Se non per una propensione piuttosto decisa a ficcarsi nei guai, a toccare tutto, a consumare il pavimento del corridoio fino all’esaurimento delle energie nonostante la corporatura minuta, il piccolo dava soddisfazione e arrivò presto il giorno in cui Cecio iniziò a portare Roberto con sé al circolo del tennis. Quando ci entrò per la prima volta, il bambino aveva tre anni, e proprio in quell’occasione ebbe il suo battesimo del sangue: Cecio si stava allenando per uno dei suoi tornei amatoriali e, aprendo di dritto con gli attrezzi di allora – quattro etti di racchetta di legno –, spaccò l’arcata sopraccigliare del figlio che gli scorrazzava intorno. Un’allegoria cruenta di ciò che sarebbe diventata la sua vita ai margini del campo: una rovina, costruita a mezzo metro dalla gloria.
A cinque anni, Roberto prese la prima lezione con il maestro del circolo di Pescara, Giancarlo Iezzi. Un signore che anche adesso, a settant’anni suonati, continua ad avviare i ragazzini allo sport. Gli esercizi standard di quel periodo, visti oggi, fanno sorridere: in fila per tre, apertura, passettini verso la palla, movimento, accompagnamento. Niente di troppo diverso dai filmati delle colonie estive dell’Istituto Luce. Il tutto, peraltro, veniva rigorosamente eseguito senza palla e impugnando un attrezzo da denuncia per tentate lesioni a minori, una greve Dunlop Maxply manico 5. Allora si faceva così.
I tempi delle bacchettate sulle dita ai mancini erano terminati, il braccio sinistro di Roberto non era più quello armato dal Diavolo e gli ci volle poco per distinguersi nelle esercitazioni collettive: imparava presto, eseguiva meglio di chiunque altro, era il più veloce e reattivo degli allievi. Iezzi e Sergio Mazzone, l’altro maestro in carica al club di Pescara, si accorsero subito che il figlio di Cecio aveva i cromosomi giusti, la stoffa dell’atleta. Sottopeso e bassotto, veniva chiamato Virgola, ma con la racchetta se la cavava meglio di quanto riuscisse a dare confidenza agli amici della scuola.
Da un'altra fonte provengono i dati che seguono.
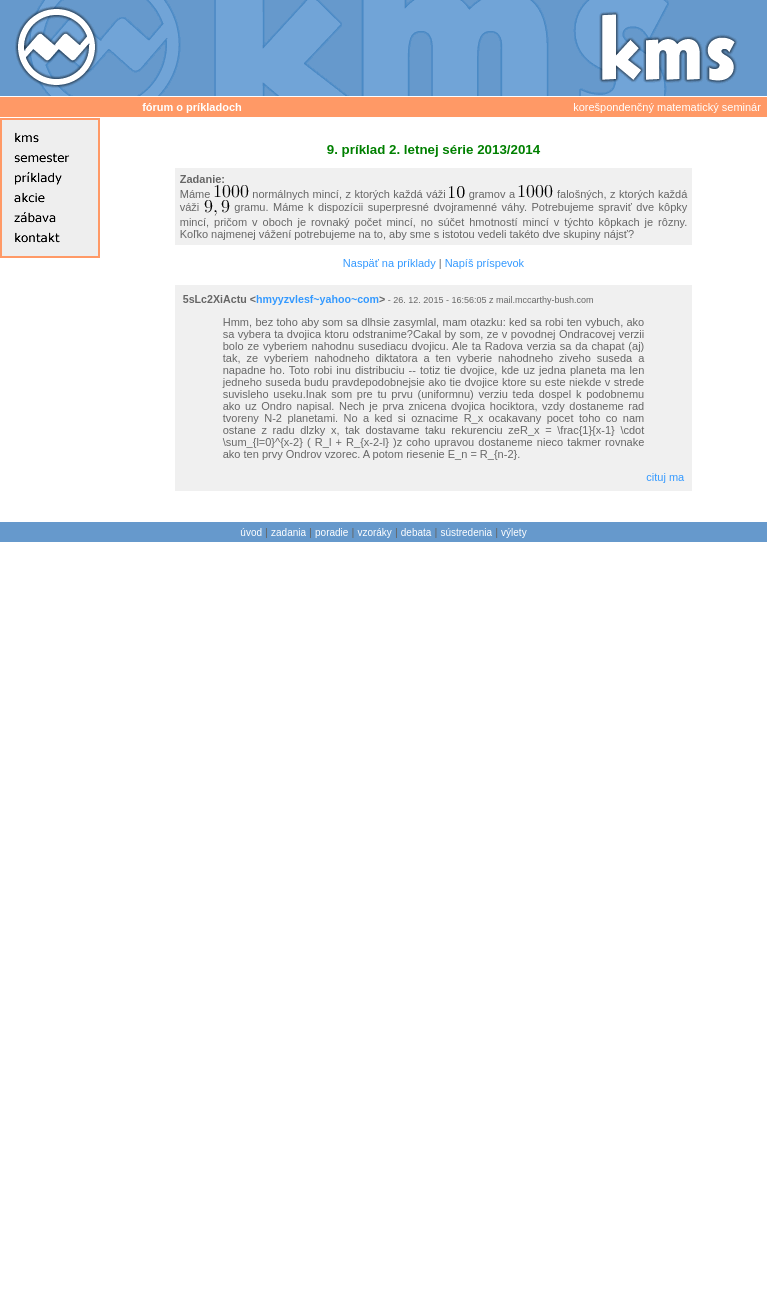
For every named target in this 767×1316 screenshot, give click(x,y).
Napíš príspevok (484, 263)
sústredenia (466, 532)
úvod (251, 532)
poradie (331, 532)
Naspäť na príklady (389, 263)
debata (416, 532)
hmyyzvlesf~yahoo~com (317, 299)
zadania (288, 532)
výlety (514, 532)
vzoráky (374, 532)
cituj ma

In lui convivevano spinte opposte. Se lasciato tranquillo, tendeva a stare in disparte, a non socializzare più del necessario. Si mostrava mansueto, non cercava la compagnia o il sostegno altrui e sembrava bastare a se stesso. Non appena veniva punzecchiato, però, si imbizzarriva, talora in maniera sproporzionata: viveva i contrasti con una rabbia e una foga preoccupanti, sembrava essere scosso violentemente da fatti minimi: un dispetto, uno scherzo cattivo, una parola colorita potevano scatenare reazioni incontrollate. Gli psicologi infantili, nei primi anni Settanta, non erano così facili da scovare; ma, nel caso di Roberto, forse avrebbero ravvisato un disturbo oppositivo provocatorio, o qualche altro inciampo che stava rendendo più deboli le ali della sua crescita.
Quando Virgola perdeva la calma, si trasfigurava in Punto Esclamativo. Con il passare degli anni, questo aspetto del carattere di Roberto divenne sempre più evidente, e la sua timidezza si scostava per dare sfogo a scatti impulsivi e ingiustificati. Come quella volta che, rincorrendo al circolo un amico che gli aveva fatto chissà cosa, pur di non arrendersi alla fuga di quello che era diventato il suo avversario venne quasi decapitato dal filo spinato teso intorno al prato, preso in pieno collo in accelerazione. Lo trovarono steso sul cemento, malridotto ma incredibilmente cosciente.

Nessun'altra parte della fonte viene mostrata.